Design/methodology/approach
Intangibles are derived from the labor costs of innovation-type occupations using linked employer-employee data. The approach is consistent with National Accounting and offered as one method in OECD (2010) and applied in statistical offices, e.g. in measuring software. The EU 7th framework Innodrive project 2008–2011 extended this method to cover R&D and OC.
Findings
Methodology is implementable at firm-level and offers way to link personnel reporting to intangible assets. The OC-IBTC as well as total resources allocated to OC are relevant for productivity growth. The R&D stock is relatively higher but R&D-IBTC is smaller than OC-IBTC. Public policy should, besides technology policy, account for OC and OC-IBTC and related knowledge spillovers in the industries that are most important among the SMEs (low market-share-firms).
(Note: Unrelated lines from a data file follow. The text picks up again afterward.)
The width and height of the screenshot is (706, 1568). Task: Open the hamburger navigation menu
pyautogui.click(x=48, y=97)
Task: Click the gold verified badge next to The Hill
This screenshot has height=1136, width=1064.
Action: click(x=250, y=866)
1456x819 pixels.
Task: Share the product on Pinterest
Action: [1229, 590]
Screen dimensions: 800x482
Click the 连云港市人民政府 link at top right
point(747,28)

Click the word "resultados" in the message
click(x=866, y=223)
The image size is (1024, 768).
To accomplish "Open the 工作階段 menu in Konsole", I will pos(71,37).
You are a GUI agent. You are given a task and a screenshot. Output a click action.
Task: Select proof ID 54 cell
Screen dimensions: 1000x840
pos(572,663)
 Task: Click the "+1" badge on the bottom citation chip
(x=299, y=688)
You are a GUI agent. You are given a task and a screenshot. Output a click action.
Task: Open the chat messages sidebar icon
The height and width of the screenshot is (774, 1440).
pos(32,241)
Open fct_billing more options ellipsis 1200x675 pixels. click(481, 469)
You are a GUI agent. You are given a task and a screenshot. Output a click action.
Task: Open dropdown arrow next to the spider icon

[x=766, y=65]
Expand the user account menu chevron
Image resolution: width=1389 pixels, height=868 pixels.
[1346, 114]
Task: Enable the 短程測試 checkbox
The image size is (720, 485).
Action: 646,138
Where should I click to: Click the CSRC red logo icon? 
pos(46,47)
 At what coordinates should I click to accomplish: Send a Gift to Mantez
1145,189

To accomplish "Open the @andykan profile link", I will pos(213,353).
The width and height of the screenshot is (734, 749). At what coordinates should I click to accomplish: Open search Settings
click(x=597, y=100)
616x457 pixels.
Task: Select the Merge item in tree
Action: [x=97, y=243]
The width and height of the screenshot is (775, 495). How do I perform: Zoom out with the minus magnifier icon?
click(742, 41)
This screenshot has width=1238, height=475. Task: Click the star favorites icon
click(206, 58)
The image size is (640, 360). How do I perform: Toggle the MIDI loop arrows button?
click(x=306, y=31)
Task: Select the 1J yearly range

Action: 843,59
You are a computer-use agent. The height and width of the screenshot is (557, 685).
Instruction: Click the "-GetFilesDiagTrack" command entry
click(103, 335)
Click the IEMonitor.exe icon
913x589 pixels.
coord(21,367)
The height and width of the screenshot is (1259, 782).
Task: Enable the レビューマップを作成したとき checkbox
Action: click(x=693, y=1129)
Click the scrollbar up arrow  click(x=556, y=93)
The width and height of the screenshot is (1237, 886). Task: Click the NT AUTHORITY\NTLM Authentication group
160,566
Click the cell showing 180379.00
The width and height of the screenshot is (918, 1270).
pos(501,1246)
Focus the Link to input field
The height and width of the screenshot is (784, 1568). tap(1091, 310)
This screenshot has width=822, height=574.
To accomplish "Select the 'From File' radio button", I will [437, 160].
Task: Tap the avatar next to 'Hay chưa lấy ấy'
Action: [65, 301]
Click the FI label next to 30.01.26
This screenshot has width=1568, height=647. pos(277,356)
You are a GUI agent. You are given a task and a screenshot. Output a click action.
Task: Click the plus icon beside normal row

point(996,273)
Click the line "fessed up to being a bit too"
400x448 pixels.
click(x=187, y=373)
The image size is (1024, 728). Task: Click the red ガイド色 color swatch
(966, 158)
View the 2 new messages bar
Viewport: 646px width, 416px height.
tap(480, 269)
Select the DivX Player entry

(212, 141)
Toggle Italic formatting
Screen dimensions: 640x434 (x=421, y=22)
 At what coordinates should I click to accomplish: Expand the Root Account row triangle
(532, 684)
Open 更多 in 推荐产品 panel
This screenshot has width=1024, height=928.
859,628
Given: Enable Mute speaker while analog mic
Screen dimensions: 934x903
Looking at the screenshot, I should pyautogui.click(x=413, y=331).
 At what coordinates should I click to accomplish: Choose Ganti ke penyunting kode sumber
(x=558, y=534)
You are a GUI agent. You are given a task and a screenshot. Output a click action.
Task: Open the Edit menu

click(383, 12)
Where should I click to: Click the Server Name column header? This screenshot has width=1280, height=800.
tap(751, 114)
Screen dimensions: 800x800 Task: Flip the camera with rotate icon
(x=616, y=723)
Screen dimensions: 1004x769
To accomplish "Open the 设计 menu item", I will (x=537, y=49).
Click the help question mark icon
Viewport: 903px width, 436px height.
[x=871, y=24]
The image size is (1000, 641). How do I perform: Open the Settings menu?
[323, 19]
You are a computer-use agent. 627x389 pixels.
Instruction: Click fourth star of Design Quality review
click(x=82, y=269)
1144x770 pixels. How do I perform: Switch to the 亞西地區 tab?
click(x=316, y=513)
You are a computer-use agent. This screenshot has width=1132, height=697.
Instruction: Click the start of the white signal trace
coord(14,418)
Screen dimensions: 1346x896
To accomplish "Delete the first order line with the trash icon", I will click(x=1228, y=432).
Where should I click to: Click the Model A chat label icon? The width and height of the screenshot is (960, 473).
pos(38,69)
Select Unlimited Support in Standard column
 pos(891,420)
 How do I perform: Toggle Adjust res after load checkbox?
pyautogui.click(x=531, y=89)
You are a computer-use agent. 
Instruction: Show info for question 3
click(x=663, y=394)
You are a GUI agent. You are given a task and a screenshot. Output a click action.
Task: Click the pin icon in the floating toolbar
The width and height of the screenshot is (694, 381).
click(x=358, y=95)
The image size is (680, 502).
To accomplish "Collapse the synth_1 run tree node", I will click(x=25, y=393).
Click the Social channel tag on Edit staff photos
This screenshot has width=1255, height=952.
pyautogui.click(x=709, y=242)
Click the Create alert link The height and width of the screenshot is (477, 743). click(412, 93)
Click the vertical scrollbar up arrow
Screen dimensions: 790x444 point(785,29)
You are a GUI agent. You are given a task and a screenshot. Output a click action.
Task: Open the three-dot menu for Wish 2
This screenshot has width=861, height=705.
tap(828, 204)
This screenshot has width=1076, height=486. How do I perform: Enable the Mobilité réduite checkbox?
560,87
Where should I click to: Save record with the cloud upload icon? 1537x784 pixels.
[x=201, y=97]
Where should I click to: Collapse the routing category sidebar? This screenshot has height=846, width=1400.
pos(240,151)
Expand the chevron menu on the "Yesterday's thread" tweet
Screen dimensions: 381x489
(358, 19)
Research limitations/implications
The data are based on remote access to Statistics Finland; the data cannot be disseminated.
Originality/value
Intangible assets are measured from innovation work that encompasses not only R&D work. IBTC is proxied in production function estimation by relative compensations on IA work. The non-competing nature of IAs is captured by IA knowledge spillovers. The sample sizes are much higher than in earlier studies on horizontal knowledge spillovers (such as for SMEs,) thus bringing additional generality to the results.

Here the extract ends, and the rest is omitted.